Suppose that a function $f$ is convex and increasing on $[0,+\infty)$ and $f(0)=0$ .Show that $$\sum _ { k = 0 } ^ { n } ( - 1 ) ^ { k } f ( a_ { k } ) \geq f \left( \sum _ { k = 0 } ^ { n } ( - 1 ) ^ { k } a _ { k } \right)$$ For any number $a _ { 0 } \geq a _ { 1 } \geq \ldots \geq a _ { n } \geq 0$
Please help me to solve this I have try using Jensen’s inequality. But I have thought it many times. I still can’t do this.

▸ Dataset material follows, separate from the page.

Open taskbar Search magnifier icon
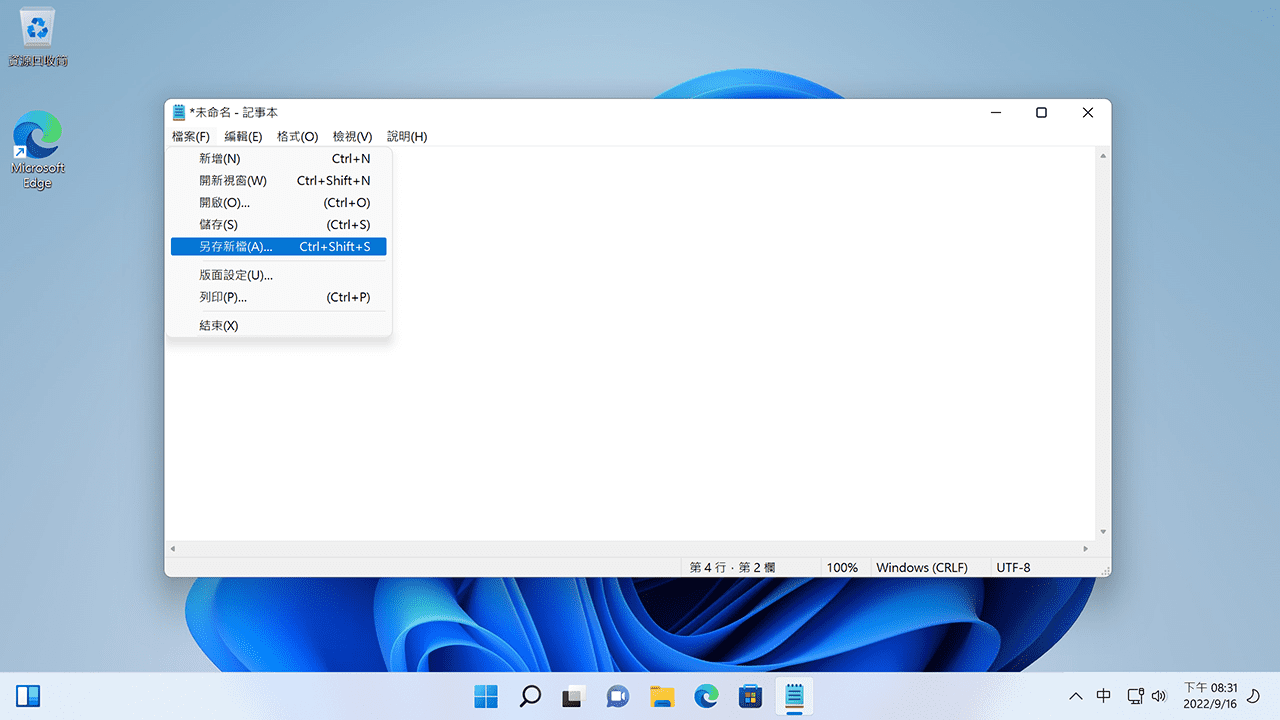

Thank beforehand!
It is enough to prove for even numbers $n=2m$, since for an odd number of $a_0,...,a_{2m-1}$ we can make it even by adding $a_{2m}=0$ to the set of numbers.
The induction start ($m=1$) with $a_0\geq a_1 \geq a_2$ follows from $$\int_{a_1-a_2}^{a_0} f'(t-a_1+a_2) \, {\rm d}t = f(a_0-a_1+a_2) - f(0) \\ =\int_{a_1-a_2}^{a_1} f'(t-a_1+a_2) \, {\rm d}t + \int_{a_1}^{a_0} f'(t-a_1+a_2) \, {\rm d}t \\ \leq f(a_2) - f(0) + \int_{a_1}^{a_0} f'(t) \, {\rm d}t \\ =f(a_0) - f(a_1) + f(a_2)$$ since $f$ is convex with $f(0)=0$.
It then follows after going from $m$ to $m+1$ $$\sum_{k=0}^{2m+2} (-1)^k f(a_k) = f(a_0) - f(a_1) + \sum_{k=2}^{2m+2} (-1)^k f(a_k) \\ \geq f(a_0) - f(a_1) + f\left(\sum_{k=2}^{2m+2} (-1)^k a_k\right)\\ \geq f\left(a_0 - a_1 + \sum_{k=2}^{2m+2} (-1)^k a_k\right) = f\left( \sum_{k=0}^{2m+2} (-1)^k a_k \right) \, $$ since $(-1)^2=1$ (allowing the shift and applying the induction hypothesis) and $\sum_{k=2}^{2m+2} (-1)^k a_k \leq a_2 \leq a_1 \leq a_0$.